--- DATA RECORDS Enclosed Below ---

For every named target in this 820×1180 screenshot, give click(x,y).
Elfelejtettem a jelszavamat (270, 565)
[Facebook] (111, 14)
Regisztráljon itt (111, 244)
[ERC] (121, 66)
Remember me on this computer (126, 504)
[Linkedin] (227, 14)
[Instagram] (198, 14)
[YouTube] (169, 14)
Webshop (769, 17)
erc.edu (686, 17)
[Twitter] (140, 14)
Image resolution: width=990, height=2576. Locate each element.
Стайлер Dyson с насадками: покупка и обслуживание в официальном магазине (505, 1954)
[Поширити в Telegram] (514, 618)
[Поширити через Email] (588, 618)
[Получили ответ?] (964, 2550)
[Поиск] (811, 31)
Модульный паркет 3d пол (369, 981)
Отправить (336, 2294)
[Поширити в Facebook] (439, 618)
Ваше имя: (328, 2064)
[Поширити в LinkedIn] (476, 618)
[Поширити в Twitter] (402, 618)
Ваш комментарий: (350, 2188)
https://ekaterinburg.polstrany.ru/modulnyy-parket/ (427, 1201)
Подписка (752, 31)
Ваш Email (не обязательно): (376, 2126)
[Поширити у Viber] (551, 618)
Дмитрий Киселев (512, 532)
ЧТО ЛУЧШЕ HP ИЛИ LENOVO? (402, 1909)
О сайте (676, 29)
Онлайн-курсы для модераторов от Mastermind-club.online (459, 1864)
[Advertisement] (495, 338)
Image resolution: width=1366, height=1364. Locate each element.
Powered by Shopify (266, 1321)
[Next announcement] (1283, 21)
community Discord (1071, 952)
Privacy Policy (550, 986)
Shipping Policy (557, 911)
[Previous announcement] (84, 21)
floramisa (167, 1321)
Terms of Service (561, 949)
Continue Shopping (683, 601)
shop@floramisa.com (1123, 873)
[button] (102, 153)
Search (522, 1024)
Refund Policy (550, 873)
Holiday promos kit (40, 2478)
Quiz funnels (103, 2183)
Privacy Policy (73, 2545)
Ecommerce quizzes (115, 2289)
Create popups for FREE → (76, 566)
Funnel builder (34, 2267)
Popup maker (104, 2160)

--- End of Enclosed DATA RECORDS ---

### WHAT THE TASK REQUIRES
Search the entries for the word "width". Copy every line where it occurs.

### SOLUTION TO THE PROBLEM
Image resolution: width=990, height=2576. Locate each element.
Image resolution: width=1366, height=1364. Locate each element.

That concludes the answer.